Living Vertically,  Our Kids, Our Family

Remote Diving Is So An Olympic Sport

Media mania returned to our house this Christmas season.  With the return of the Even-Taller College Sophomore Erik, the span of our kids’ ages seemed to expand again to the far edges – making the official suggestion of Parental Guidance all but impossible.

Modern Family makes us laugh but it’s SO not appropriate for 6 year old Jack, and the obsessive viewing of Season 1 episodes becomes way too immersive for our magnificently impressionable 13 year old Riley.  It seems she’s as much impressed by our laughter than her own understanding of the show. (Yes, it’s true we laughed hysterically… once or twice.) It’s so crazy, that we laugh spontaneously and then look at each other, look around the room and see them smiling at our laughter. Then they point at the screen and say “Jack’s Like Luke!”

Time to switch.

Erik loves to engage us in the movies he’s discovered – FABULOUS! –  and they’re all are either over Jack’s head (hence: boring) or completely too mature.  We want to use entertainment to have “fun and easy” conversations about values and discernment with Riley the 13–going-on-21 year old (isn’t there a symbol for that?), but finding a relaxing balance on any network is painful.  Have you SEEN pretty little liars?  Yuck.

Watching Star Wars on Spike Network meant I had to FF through every commercial break as Trojan Condoms showed us how to “get it on.”  Really?  EVERY BREAK? I don’t have enough guardrails for that much TV sex.  Remote-Diving became our new holiday sport.

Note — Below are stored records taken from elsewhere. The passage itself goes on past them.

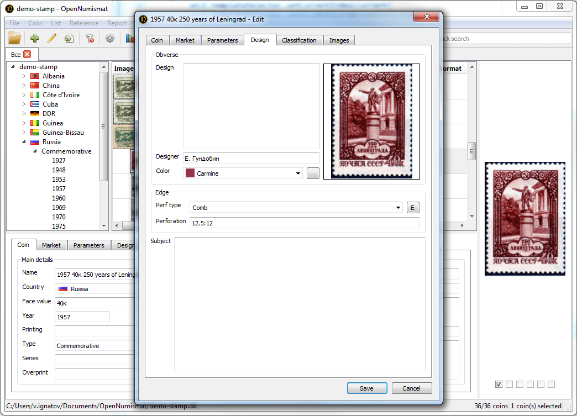Uncheck the first image checkbox below the stamp preview
Image resolution: width=577 pixels, height=416 pixels.
pos(499,384)
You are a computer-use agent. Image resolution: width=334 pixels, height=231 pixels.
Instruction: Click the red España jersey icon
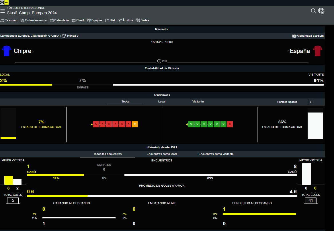[318, 51]
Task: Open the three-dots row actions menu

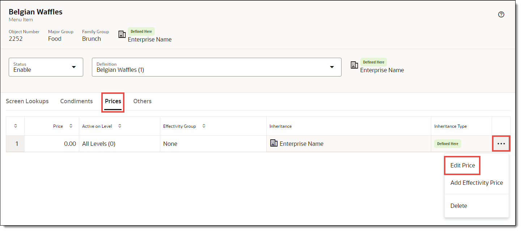Action: click(501, 144)
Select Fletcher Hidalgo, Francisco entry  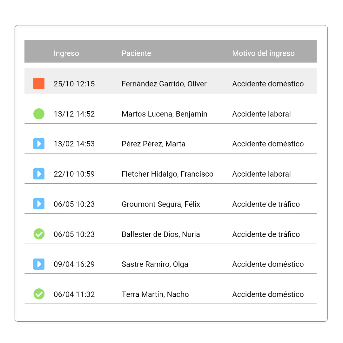coord(167,174)
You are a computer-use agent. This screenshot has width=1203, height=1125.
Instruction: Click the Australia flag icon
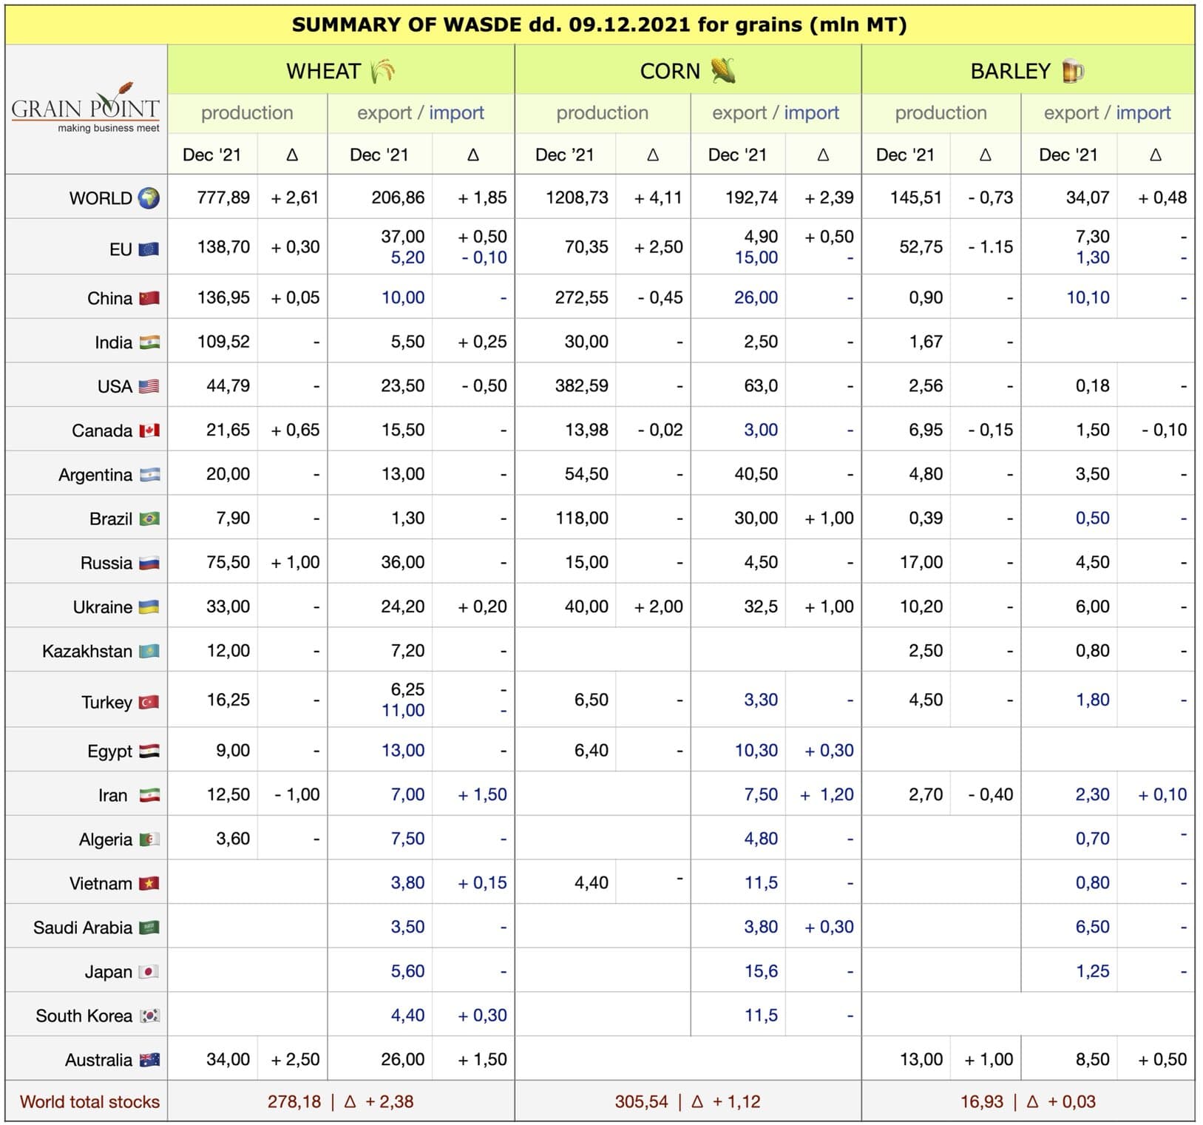pos(149,1060)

It’s true: there’s a wonderful letting go when the kids can discern for themselves.  But it’s our [very difficult]  job to give them the tools until they’re adults.   At our house, though, it feels like schizophrenia.  It’s hard on the older ones to always have to defer to the small and secretly fragile.

I get it. 

For a long time I made a good living out of knowing how and where to find the premium spenders in our nation’s living rooms.  (We never used sex, I’m just sayin.) As parents we’re trying to make our entertainment choices match up with the values we want to teach and live – AND we love to laugh.

Solution:  Pick the most expensive environment for commercials and you MIGHT be able to avoid the sleaze.  Perfect.  Thank God For Football.